Advocate, passionate feminist, and long-time Girl Up Initiative Uganda mentee, Aromorach Fancy Sheila, was invited to represent Terre des Hommes Netherlands under the She Leads Project, at the 38th annual Gender is My Agenda Campaign (GIMAC) Pre-Summit Meeting in Addis Ababa, Ethiopia the first week of February. This meeting was facilitated by the African Union to discuss gender mainstreaming in the agriculture sector and maternal and neonatal mortality reduction through nutrition under the overarching theme: Advancing Women's Access to Economic Resources to Build our Continent’s Resilience in Nutrition. This unique opportunity brought together African Union member states to share country perspectives surrounding issues robbing girls and young women of full enjoyment of their rights and freedoms, as well as reflections from young women advocates across the continent.

Citizens should own the law—not the state only

During this week-long event, Fancy attended the GIMAC Training of Young Women and Girls, a capacity-strengthening session aimed at growing the advocacy and lobbying potential of young, African leaders. As a recent law school graduate, she was interested in learning about the laws in place under the Maputo Protocol, which states that access to nutritious food is a protected human right (Article 15; Right to Food Security). She and her colleagues discussed the gaps in the implementation of existing laws and noted that theory does not protect against food insecurity, especially for vulnerable women and girls living in resource-scarce communities. Collectively, they recognized and agreed that most people do not have a basic understanding of laws and policies, and therefore cannot use them to their benefit.

Fancy shared, “Citizens should own the law—not the state only. This is best practiced by continuously sensitizing people about human rights and the laws that are there to protect them.” A key suggestion was to use cross-cutting data and research to improve institutional memory, as data is used to influence policies and best practices.

The official pre-summit events covered a variety of topics, ranging from the impacts of unpaid care and domestic work to gender transformative climate actions, to sexual and reproductive health and its relationship with nutrition outcomes. Conversations focused on building a resilient Africa through gender inclusion, and how this would directly benefit education, nutrition, food security, and health initiatives as a whole. Fancy shed light on how lack of bodily autonomy and nutrition are in close relationship to one another.

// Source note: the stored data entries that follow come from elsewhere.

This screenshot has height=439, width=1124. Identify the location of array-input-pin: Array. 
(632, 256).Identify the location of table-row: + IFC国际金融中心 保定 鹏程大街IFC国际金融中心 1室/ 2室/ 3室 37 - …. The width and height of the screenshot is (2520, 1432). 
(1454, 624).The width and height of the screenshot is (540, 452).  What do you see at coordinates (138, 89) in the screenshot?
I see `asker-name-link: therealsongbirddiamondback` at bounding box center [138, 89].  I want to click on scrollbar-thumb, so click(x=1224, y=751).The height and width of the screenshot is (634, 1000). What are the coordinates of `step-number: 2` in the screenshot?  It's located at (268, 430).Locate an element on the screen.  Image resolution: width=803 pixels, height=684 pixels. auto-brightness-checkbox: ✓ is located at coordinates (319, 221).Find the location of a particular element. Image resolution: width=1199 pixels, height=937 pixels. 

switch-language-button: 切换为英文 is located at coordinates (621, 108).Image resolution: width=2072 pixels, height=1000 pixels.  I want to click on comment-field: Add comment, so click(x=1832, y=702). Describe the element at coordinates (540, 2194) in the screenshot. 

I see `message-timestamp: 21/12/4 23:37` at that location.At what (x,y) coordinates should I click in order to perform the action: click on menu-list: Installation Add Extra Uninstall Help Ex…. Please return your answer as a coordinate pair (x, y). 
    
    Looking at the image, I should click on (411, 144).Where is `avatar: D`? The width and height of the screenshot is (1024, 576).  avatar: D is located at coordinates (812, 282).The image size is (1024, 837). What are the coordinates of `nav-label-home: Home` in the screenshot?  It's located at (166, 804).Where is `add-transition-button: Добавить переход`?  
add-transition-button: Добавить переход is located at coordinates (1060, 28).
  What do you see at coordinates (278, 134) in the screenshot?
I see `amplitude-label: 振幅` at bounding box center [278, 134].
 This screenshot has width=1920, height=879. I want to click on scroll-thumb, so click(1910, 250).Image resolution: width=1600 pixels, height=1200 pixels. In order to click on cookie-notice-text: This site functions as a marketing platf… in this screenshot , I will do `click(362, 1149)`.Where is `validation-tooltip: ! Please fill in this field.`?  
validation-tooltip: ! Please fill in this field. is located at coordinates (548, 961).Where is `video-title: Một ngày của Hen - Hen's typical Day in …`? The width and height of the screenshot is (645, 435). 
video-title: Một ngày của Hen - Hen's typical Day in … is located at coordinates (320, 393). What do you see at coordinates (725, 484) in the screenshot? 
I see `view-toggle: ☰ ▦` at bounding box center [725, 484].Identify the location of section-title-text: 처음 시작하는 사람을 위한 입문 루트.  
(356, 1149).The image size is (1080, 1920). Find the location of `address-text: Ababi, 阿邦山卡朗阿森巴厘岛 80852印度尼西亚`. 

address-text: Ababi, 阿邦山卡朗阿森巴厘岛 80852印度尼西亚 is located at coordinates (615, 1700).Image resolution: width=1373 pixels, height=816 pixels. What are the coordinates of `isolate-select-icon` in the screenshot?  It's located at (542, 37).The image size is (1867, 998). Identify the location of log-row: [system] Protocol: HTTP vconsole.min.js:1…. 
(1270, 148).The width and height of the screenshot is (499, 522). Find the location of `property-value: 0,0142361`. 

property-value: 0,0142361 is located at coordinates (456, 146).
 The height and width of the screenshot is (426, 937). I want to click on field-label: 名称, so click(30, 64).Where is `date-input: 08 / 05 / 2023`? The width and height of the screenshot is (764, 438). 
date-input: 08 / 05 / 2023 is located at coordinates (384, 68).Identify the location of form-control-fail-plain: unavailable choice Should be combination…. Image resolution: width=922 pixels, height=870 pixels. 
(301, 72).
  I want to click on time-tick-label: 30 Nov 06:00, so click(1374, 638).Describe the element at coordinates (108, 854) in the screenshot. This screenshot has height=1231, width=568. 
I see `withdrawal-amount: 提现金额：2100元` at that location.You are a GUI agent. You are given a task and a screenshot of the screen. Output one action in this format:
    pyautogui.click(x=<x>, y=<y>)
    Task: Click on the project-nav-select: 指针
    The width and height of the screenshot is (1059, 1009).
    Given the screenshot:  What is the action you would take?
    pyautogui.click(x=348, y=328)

One of the most transformative moments for Fancy was during a youth-only session called Nanga. The format of the session was informal and light, creating space for open dialoguing between the young women, all of who come from diverse backgrounds and experiences throughout the continent. She noted that, in Uganda, the ‘right’ to food is unjust and unfair — how where you live, cultural background, family unit structure, mental health, income level, and even educational status play a huge role in nutrition outcomes.

Acknowledgments from Fancy

¨I extend my gratitude to the She Leads Consortium in Uganda for challenging me once more to represent my fellow young women and girls in such a meeting. Many thanks to Girl Up Initiative Uganda, my home of mentorship, for continuously keeping me in the system of advocacy and awareness creation, as well as youth leadership. To Terre des Hommes Netherlands for fully funding my trip to Ethiopia, plus the provision of a wonderful chaperon— one who always gave me a seat at every table—thank you.